The memory usage threads that I mentioned, all belonged to 2012-2014, all pre-date WiredTiger and are describing behavior of the original MMAPV1 storage engine which doesn't have a separate cache or support for compression.

The WiredTiger cache settings only controls the size of memory directly used by the WiredTiger storage engine (not the total memory used by mongod). Many other things are potentially taking memory in a MongoDB/WiredTiger configuration, such as the following:

  • WiredTiger compresses disk storage, but the data in memory are uncompressed.

  • WiredTiger by default does not fsync the data on each commit, so the log files are also in RAM which takes its toll on memory.
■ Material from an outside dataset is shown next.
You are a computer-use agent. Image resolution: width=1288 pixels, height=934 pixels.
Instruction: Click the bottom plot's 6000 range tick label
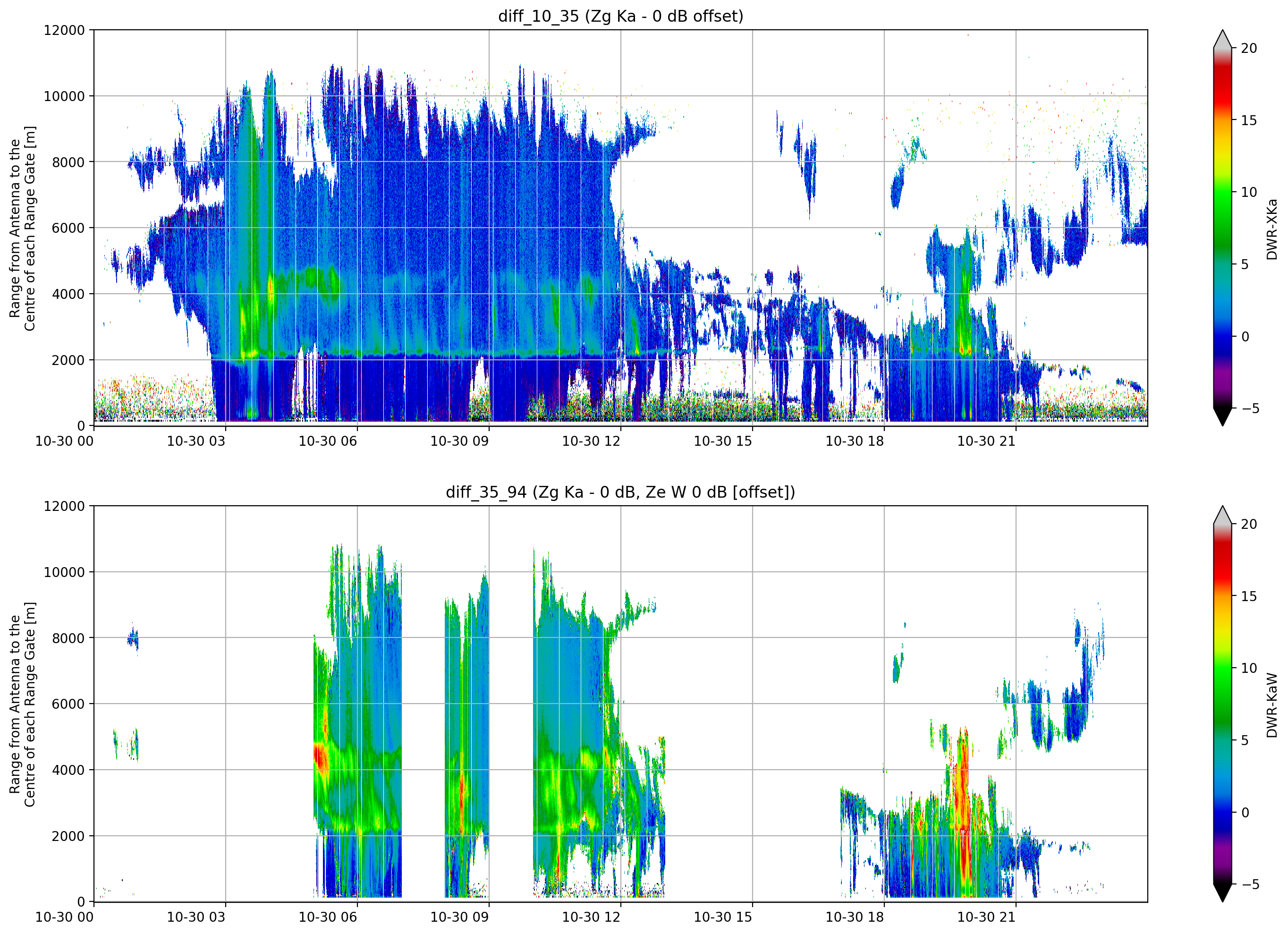pos(68,704)
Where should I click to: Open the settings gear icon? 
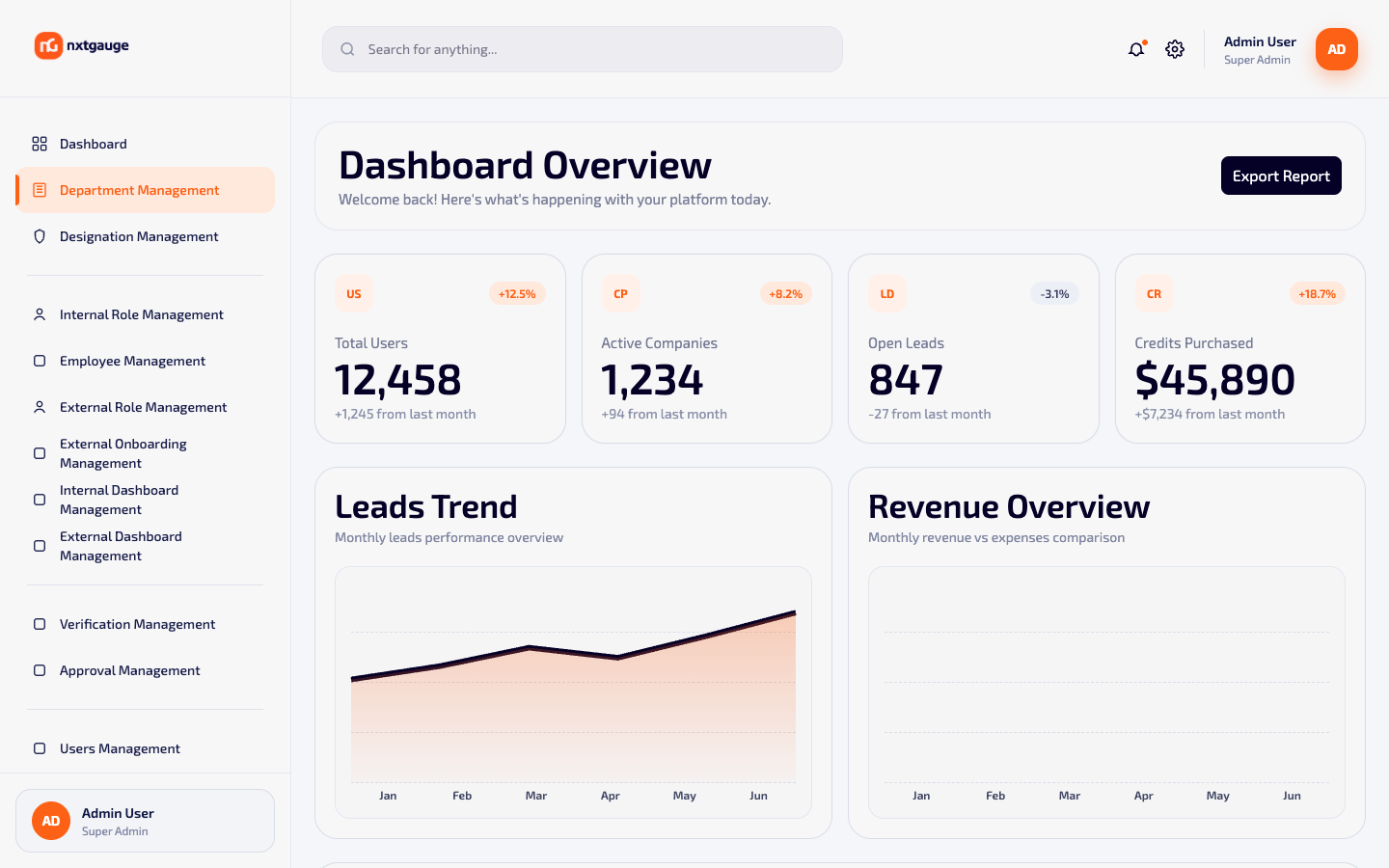[x=1175, y=49]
It's also mentioned that in order to use I/O efficiently, WiredTiger chunks I/O requests (cache misses) together, that also seems to take some RAM (In fact dirty pages (pages that has changed/updated) have a list of updates on them stored in a Concurrent SkipList).

  • WiredTiger keeps multiple versions of records in its cache (Multi Version Concurrency Control, read operations access the last committed version before their operation).

  • WiredTiger Keeps checksums of the data in cache.

  • MongoDB itself consumes memory to handle open connections, aggregations, serverside code and etc.

Considering these facts, relying on show dbs; was not technically correct, since it only shows the compressed size of the datasets.

The following commands can be used in order to get the full dataset size.

db.getSiblingDB('data_server').stats()
# OR
db.stats()

This results is the following:

{
    "db" : "data_server",
    "collections" : 11,
    "objects" : 266565289,
    "avgObjSize" : 224.8413545621088,
    "dataSize" : 59934900658, # 60GBs
    "storageSize" : 22959984640,
    "numExtents" : 0,
    "indexes" : 41,
    "indexSize" : 7757348864, # 7.7GBs
    "ok" : 1
}

So it seems that the actual dataset size + its indexes are taking about 68GBs of that memory.

Considering all these, I guess the memory usage is now pretty expected, good part being it's completely okay to limit the WiredTiger cache size, since it handles I/O operations pretty efficiently (as described above).

There also remains the problem of OOM, to overcome this issue, since we didn't have enough resources to take out mongodb, we lowered the oom_score_adj to prevent OOM from killing important processes for the time being (Meaning we told OOM not to kill our desired processes).